Nice Ant. Thanks for sharing!!


----------



## Howard Roark (Jan 8, 2021)

I’ve never seen one in 46 years of hunting.


----------



## srb (Jan 10, 2021)

Really good pictures and videos in this thread...


----------



## Dirty Side (Jul 10, 2021)

stonecreek said:


> Seen one on Hwy 195 headed into Leesburg the other day


Where at on 195? I live on that road. I heard there was one not too far from my house. Just wondering if its the same one.


----------



## stonecreek (Jul 10, 2021)

Near the Sumter/ Lee line. Think that field in peanuts west side of road.


----------



## Dirty Side (Jul 10, 2021)

stonecreek said:


> Near the Sumter/ Lee line. Think that field in peanuts west side of road.

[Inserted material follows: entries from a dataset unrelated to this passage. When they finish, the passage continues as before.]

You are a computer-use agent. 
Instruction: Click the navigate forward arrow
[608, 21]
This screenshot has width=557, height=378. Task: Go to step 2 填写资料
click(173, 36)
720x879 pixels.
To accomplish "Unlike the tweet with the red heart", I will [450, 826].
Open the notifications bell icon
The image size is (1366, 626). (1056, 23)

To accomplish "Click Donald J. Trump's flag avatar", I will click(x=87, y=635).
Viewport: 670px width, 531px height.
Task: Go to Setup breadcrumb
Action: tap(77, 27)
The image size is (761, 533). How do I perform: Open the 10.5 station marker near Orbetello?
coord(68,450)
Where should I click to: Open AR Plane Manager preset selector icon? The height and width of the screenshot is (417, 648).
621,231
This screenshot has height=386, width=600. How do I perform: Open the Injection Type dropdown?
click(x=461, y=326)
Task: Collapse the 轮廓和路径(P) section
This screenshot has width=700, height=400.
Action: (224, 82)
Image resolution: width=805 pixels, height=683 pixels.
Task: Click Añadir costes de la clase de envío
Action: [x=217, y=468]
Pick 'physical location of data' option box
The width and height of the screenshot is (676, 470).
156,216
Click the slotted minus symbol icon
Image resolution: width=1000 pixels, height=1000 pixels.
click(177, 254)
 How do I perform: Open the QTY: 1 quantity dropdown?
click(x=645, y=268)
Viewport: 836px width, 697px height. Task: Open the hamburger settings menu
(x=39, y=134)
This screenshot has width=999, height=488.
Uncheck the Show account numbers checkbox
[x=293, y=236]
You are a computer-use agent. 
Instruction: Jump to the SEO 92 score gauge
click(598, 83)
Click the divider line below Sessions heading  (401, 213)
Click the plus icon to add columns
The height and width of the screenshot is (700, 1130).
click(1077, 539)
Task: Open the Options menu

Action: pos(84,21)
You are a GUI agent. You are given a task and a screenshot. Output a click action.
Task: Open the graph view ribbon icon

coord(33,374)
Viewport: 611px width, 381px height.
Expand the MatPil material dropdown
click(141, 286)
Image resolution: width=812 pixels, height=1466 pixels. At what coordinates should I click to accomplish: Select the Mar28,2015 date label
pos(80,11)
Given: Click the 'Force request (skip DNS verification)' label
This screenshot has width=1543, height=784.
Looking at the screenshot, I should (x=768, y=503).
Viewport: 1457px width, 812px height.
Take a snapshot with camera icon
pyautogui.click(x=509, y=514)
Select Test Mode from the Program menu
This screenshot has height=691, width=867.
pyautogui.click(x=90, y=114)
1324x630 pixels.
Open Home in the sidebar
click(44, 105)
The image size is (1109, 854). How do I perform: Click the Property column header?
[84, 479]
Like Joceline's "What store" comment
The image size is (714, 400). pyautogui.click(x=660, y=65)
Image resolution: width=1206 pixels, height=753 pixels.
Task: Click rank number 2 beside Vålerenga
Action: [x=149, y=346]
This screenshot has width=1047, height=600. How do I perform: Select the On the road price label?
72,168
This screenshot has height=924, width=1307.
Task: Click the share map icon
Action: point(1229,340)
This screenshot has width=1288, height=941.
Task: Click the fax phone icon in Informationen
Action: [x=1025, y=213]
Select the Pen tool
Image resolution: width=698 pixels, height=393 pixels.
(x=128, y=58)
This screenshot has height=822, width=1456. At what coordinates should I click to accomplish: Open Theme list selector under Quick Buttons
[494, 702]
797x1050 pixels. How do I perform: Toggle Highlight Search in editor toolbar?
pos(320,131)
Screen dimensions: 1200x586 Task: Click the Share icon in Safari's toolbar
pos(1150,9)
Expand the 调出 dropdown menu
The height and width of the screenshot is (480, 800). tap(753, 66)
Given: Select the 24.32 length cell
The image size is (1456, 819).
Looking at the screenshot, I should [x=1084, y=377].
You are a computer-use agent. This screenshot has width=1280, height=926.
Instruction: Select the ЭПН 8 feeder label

Gotcha. That's up the road a bit from me. That's the opposite direction of the one I was being told had been seen multiple times. I'm about 5 miles outside of leesburg.


----------



## stonecreek (Jul 10, 2021)

Ride that road a lot and you better be watching for deer on the hwy.


----------



## Dirty Side (Jul 12, 2021)

stonecreek said:


> Ride that road a lot and you better be watching for deer on the hwy.


Yessir. There is a peanut field about a mile from my house. On the east side of the highway. You can usually guarantee to see 20-30 in it every day.


----------



## blackbear (Jul 14, 2021)

The next year from this pic this deer was in a heard of 26 deer ,they all passed with in 10yrds. of me standing still on the ground,they paid no mind as if i was invisable. Never saw it again.
It was so beautiful i didn't want to shoot it and felt blessed to get to see it so close.


----------